Colpito dalla situazione che ha di fronte, Buck offre la propria capanna a madre e figlia. Honey, obbediente e premurosa, sta raccogliendo fiori mentre sta procurando dell’acqua quando è morsa da un serpente a sonagli. L’incidente, descritto senza mostrare il dettaglio del serpente all’attacco (forse per via dei censori?) è qui costruito attraverso il montaggio. Il grosso rettile è inquadrato in primo piano, in alternanza con altre immagini che lo mostrano all’agguato sotto il cespuglio di fiori. Più che altro Salter può soltanto mimare l’effetto del morso, poiché i movimenti dell’animale sono visti a una certa distanza. Un dettaglio della ferita sulla gamba della bambina, e la confusione che segue all’uccisione della bestia da parte di Buck, che la scaraventa qua e là a colpi di pistola, ottiene l’effetto desiderato.

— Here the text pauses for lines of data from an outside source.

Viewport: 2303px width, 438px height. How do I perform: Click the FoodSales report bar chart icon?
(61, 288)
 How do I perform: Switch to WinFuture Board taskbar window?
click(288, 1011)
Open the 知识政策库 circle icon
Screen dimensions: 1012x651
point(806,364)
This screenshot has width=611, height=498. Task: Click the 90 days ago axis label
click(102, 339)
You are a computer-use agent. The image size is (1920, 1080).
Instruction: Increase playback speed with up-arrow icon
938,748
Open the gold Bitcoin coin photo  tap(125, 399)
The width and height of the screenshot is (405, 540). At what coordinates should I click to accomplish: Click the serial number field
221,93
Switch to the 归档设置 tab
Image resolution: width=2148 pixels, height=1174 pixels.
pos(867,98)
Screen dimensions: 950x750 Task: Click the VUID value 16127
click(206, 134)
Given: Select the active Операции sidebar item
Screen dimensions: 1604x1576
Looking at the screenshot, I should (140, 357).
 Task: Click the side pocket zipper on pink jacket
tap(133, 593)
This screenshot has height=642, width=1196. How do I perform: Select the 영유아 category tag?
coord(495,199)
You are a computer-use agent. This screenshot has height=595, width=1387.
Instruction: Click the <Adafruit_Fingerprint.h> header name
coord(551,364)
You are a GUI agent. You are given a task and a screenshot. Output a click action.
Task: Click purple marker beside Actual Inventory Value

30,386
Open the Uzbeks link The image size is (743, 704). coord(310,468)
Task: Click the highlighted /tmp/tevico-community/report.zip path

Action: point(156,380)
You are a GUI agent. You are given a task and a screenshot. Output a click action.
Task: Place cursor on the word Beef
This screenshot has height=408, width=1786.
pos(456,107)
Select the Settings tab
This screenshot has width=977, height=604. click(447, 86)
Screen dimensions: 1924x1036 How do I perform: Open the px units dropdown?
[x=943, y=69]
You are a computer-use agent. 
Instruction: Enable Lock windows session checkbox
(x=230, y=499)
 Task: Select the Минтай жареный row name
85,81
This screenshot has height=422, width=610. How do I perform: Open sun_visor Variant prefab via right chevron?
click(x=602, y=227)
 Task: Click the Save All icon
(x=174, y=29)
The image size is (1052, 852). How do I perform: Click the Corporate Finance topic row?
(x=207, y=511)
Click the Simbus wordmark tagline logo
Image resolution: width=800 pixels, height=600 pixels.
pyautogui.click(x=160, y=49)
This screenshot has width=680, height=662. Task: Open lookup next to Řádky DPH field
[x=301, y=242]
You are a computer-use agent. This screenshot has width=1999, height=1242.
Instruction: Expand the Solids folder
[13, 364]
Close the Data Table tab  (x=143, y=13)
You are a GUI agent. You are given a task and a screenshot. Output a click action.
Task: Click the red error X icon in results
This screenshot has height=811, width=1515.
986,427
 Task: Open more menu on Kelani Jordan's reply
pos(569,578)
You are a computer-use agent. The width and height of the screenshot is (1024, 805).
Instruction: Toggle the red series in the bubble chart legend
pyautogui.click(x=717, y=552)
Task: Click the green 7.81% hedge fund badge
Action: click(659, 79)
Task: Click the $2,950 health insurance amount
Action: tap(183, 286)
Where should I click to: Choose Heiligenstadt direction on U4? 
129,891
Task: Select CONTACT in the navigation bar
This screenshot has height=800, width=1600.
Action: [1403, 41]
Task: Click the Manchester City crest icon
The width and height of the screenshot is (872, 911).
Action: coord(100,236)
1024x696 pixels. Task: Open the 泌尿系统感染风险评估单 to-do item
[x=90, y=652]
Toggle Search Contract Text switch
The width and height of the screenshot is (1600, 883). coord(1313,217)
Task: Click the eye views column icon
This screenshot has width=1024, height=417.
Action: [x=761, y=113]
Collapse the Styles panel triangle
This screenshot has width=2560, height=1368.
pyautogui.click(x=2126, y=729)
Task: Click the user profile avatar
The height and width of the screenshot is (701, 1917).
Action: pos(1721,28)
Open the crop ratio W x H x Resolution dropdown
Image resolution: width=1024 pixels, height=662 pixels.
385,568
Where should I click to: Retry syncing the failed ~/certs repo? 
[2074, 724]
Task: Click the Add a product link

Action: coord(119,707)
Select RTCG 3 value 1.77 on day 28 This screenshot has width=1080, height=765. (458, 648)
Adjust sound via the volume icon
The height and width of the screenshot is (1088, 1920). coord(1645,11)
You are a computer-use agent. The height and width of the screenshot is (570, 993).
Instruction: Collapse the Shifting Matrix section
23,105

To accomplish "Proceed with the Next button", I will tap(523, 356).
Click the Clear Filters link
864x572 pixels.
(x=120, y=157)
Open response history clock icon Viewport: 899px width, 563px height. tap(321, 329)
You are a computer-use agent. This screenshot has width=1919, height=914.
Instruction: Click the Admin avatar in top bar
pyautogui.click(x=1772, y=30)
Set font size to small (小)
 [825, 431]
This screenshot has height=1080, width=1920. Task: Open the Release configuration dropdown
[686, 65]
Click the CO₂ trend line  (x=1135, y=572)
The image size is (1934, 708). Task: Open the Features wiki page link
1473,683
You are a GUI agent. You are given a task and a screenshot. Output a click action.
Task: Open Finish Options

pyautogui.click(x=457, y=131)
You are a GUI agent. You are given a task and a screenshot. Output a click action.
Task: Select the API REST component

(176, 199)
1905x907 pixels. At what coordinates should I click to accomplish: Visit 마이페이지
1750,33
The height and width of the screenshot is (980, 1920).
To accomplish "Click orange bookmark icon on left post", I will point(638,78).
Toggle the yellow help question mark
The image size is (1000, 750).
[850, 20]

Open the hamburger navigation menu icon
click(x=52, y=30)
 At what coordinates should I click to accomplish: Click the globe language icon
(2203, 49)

Le scene a cavallo di “Bad Buck” of Santa Ynez sono magnifiche. Una folta pattuglia di inseguitori attraversa lo schermo con un energico movimento in diagonale. Buck, al ritorno nel villaggio, è visto in una nitida silhouette che si staglia sullo scabro orizzonte. Questa icona visiva del western è qui utilizzata con prodigalità, non come riempitivo, bensì a scopo drammaturgico. Buck segue i movimenti dei suoi inseguitori sul sentiero sottostante a un’alta formazione montagnosa mentre è intento a confezionare una bambola di legno per Honey. Più tardi, la sua corsa a cavallo (vista di nuovo in silhouette) verso il villaggio alla ricerca di un dottore è a un certo punto scoperta dallo sceriffo, che organizza un’imboscata.
Il potere di redenzione di un innocente rifulge nella scena conclusiva in cui Buck, mortalmente ferito, manda il dottore a salvare Honey, poi – allo stremo delle forze – si trascina verso il letto della bambina per un’estrema affermazione della propria bontà d’animo: un espediente teatrale di puro stampo vittoriano, ma anche parte integrante del modo di raccontare di Hart. La mamma ferma l’irruzione dei vigilantes sulla soglia della capanna con un sobrio gesto da matrona mentre la macchina da presa si sposta su Buck, che trova una morte serena al fianco della sua bambina. “Bad Buck” of Santa Ynez ribadisce con forza la formula di Ince per il cinema di Hart: pericolo e pathos, espressi in un’atmosfera squisitamente western.

Diane Koszarski

regia/dir: William S. Hart.
sogg/story, scen: J. G. Hawks, Thomas H. Ince.
cast: William S. Hart (“Bad Buck” Peters), Fanny Midgley (Mary Gail), Thelma Salter (Little Honey Gail), [Robert Kortman (Sheriff)].
prod: New York Motion Picture Co., supv: Thomas H. Ince.
dist: Mutual/Kay-Bee.
uscita/rel: 21.05.1915.
copia/copy: DCP; 23’27”; did./titles: ENG.
fonte/source: Library of Congress Packard Center for Audio-Visual Conservation, Culpeper, VA.